### Problem to work on
Reproduce each line of the material below verbatim, keeping its order and wording.

──────── Recorded data

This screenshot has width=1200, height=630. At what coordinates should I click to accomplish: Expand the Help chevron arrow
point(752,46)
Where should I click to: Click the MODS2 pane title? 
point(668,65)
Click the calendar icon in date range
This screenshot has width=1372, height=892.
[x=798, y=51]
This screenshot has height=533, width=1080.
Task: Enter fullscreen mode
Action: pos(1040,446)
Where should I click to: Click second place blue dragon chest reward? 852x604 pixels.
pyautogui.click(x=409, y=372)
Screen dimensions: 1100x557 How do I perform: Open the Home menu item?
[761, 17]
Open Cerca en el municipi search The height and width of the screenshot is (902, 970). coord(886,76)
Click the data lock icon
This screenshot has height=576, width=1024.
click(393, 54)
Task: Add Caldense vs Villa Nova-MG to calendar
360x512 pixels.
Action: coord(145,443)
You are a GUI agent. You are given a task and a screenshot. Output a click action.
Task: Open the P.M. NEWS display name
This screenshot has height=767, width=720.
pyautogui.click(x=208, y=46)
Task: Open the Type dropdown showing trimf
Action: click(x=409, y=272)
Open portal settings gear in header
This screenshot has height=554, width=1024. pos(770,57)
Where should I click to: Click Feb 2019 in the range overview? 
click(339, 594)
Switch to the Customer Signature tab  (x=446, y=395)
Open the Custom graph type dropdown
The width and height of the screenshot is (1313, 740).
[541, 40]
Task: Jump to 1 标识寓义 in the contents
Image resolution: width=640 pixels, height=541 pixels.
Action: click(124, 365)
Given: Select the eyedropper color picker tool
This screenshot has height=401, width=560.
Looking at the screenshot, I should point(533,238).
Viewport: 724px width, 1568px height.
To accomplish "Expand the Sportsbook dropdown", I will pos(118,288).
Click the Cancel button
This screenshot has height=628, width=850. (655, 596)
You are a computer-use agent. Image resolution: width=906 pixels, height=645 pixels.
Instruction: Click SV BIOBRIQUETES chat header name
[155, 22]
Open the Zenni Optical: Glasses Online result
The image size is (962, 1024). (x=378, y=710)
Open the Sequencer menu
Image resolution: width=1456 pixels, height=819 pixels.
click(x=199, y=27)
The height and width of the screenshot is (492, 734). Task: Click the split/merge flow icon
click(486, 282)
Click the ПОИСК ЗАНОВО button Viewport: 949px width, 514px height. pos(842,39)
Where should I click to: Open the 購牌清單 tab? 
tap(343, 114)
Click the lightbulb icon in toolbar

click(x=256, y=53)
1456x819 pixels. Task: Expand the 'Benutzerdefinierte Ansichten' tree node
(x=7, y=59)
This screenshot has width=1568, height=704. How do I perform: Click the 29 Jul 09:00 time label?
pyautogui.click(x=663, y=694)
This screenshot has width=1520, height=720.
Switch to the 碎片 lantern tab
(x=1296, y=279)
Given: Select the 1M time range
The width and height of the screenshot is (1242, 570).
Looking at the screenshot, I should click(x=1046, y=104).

────────────────

### The output
This screenshot has width=1200, height=630. At what coordinates should I click to accomplish: Expand the Help chevron arrow
point(752,46)
Where should I click to: Click the MODS2 pane title? 
point(668,65)
Click the calendar icon in date range
This screenshot has width=1372, height=892.
[x=798, y=51]
This screenshot has height=533, width=1080.
Task: Enter fullscreen mode
Action: pos(1040,446)
Where should I click to: Click second place blue dragon chest reward? 852x604 pixels.
pyautogui.click(x=409, y=372)
Screen dimensions: 1100x557 How do I perform: Open the Home menu item?
[761, 17]
Open Cerca en el municipi search The height and width of the screenshot is (902, 970). coord(886,76)
Click the data lock icon
This screenshot has height=576, width=1024.
click(393, 54)
Task: Add Caldense vs Villa Nova-MG to calendar
360x512 pixels.
Action: coord(145,443)
You are a GUI agent. You are given a task and a screenshot. Output a click action.
Task: Open the P.M. NEWS display name
This screenshot has height=767, width=720.
pyautogui.click(x=208, y=46)
Task: Open the Type dropdown showing trimf
Action: click(x=409, y=272)
Open portal settings gear in header
This screenshot has height=554, width=1024. pos(770,57)
Where should I click to: Click Feb 2019 in the range overview? 
click(339, 594)
Switch to the Customer Signature tab  (x=446, y=395)
Open the Custom graph type dropdown
The width and height of the screenshot is (1313, 740).
[541, 40]
Task: Jump to 1 标识寓义 in the contents
Image resolution: width=640 pixels, height=541 pixels.
Action: click(124, 365)
Given: Select the eyedropper color picker tool
This screenshot has height=401, width=560.
Looking at the screenshot, I should point(533,238).
Viewport: 724px width, 1568px height.
To accomplish "Expand the Sportsbook dropdown", I will pos(118,288).
Click the Cancel button
This screenshot has height=628, width=850. (655, 596)
You are a computer-use agent. Image resolution: width=906 pixels, height=645 pixels.
Instruction: Click SV BIOBRIQUETES chat header name
[155, 22]
Open the Zenni Optical: Glasses Online result
The image size is (962, 1024). (x=378, y=710)
Open the Sequencer menu
Image resolution: width=1456 pixels, height=819 pixels.
click(x=199, y=27)
The height and width of the screenshot is (492, 734). Task: Click the split/merge flow icon
click(486, 282)
Click the ПОИСК ЗАНОВО button Viewport: 949px width, 514px height. pos(842,39)
Where should I click to: Open the 購牌清單 tab? 
tap(343, 114)
Click the lightbulb icon in toolbar

click(x=256, y=53)
1456x819 pixels. Task: Expand the 'Benutzerdefinierte Ansichten' tree node
(x=7, y=59)
This screenshot has width=1568, height=704. How do I perform: Click the 29 Jul 09:00 time label?
pyautogui.click(x=663, y=694)
This screenshot has width=1520, height=720.
Switch to the 碎片 lantern tab
(x=1296, y=279)
Given: Select the 1M time range
The width and height of the screenshot is (1242, 570).
Looking at the screenshot, I should click(x=1046, y=104).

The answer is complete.